Phase unwrapping corrections were applied to the diattenuation angle such that $π$ was subtracted from values greater than zero. To mirror the relative diffusion tensor angle, the relative retardance angle and relative diattenuation angle were calculated by subtracting each value within the ROI from the average value for the whole ROI.

2.5. Landmark Registration and Correlation Analysis

To enable pixel-wise comparisons between MRI and PLI maps, the MRI scans for each OC were registered to PLI of the same specimen as follows. First, MRI images of the OC were repositioned and resliced using medical image processing, analysis, and visualization software for coarse alignment with the optical images. A single MRI slice in the middle of the OC showing similar features to the thin tissue OC specimen was extracted. For the bulk tissue specimens, this MRI slice was registered to PLI images obtained with the 632-nm light source using landmark registration in MATLAB. To evaluate the distribution and variance of PLI and MRI values within regions of coherent or crossing fiber geometry, ROI masks were created in ImageJ³⁹ and used to generate metric value histograms. To determine the pixel-wise correlation between MRI and PLI values, a whole specimen ROI mask was used, and Pearson’s correlation analysis was performed in Python 3. The process was repeated for thin tissue specimens using PLI images acquired with the 405-nm light source.

3. Results and Discussion

3.1. Scalar Metrics Across Modalities

To evaluate the effect of anisotropy across imaging modalities within coherent and crossing structures, dMRI metrics FA and PA were compared with scalar PLI metrics: depolarization, retardance, and diattenuation. Figure 3 provides a visual comparison across anisotropic dMRI and scalar PLI metrics in one thin tissue and one thick tissue OC specimen. The locations of the coherent and crossing ROIs are indicated.

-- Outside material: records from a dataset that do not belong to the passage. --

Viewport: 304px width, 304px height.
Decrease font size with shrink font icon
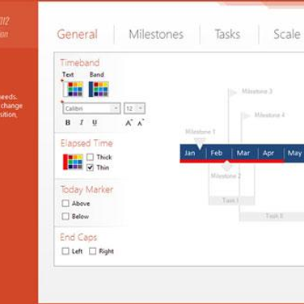(141, 123)
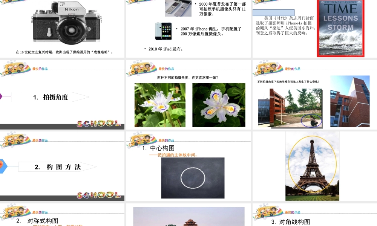377x226 pixels.
Task: Choose the left iris flower photo
Action: click(160, 105)
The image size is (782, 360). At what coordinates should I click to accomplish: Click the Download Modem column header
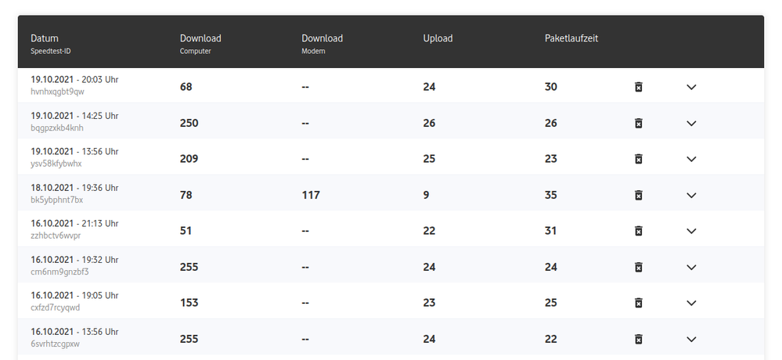(322, 38)
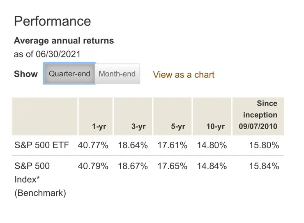Click the ETF 10-yr return 14.80%
Image resolution: width=304 pixels, height=223 pixels.
coord(212,145)
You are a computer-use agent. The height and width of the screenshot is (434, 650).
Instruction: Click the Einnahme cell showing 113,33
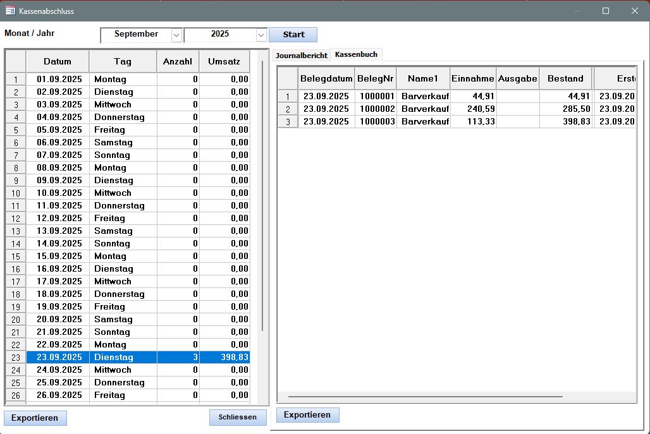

Fig. 3 — Visualization of anisotropic dMRI and scalar PLI images. (a) FA and PA across the three OC specimens, where the coherent optic nerve ROI is labeled with the number one in yellow, and the crossing OC ROI is labeled with the number two in blue. (b) Thin tissue scalar PLI metrics depolarization, retardance in radians, and diattenuation. (c) Thick tissue PLI metrics.

As shown in Fig. 2, FA values were qualitatively reduced in the crossing region of the OC when compared with PA. This is consistent with previous studies showing the greater bias of FA by complex fiber geometry and the inability of DTI to resolve crossing fibers. Also as expected, PA values appeared to be less influenced by this effect in OC maps. Backscattering Mueller matrix PLI metrics did not appear to decrease in the region of crossing, although PLI values appeared somewhat heterogeneous across the ROIs. There exists a faint annular imaging artifact in thin tissue diattenuation and speckling in thick tissue diattenuation, potentially due to surface-related scattering effects.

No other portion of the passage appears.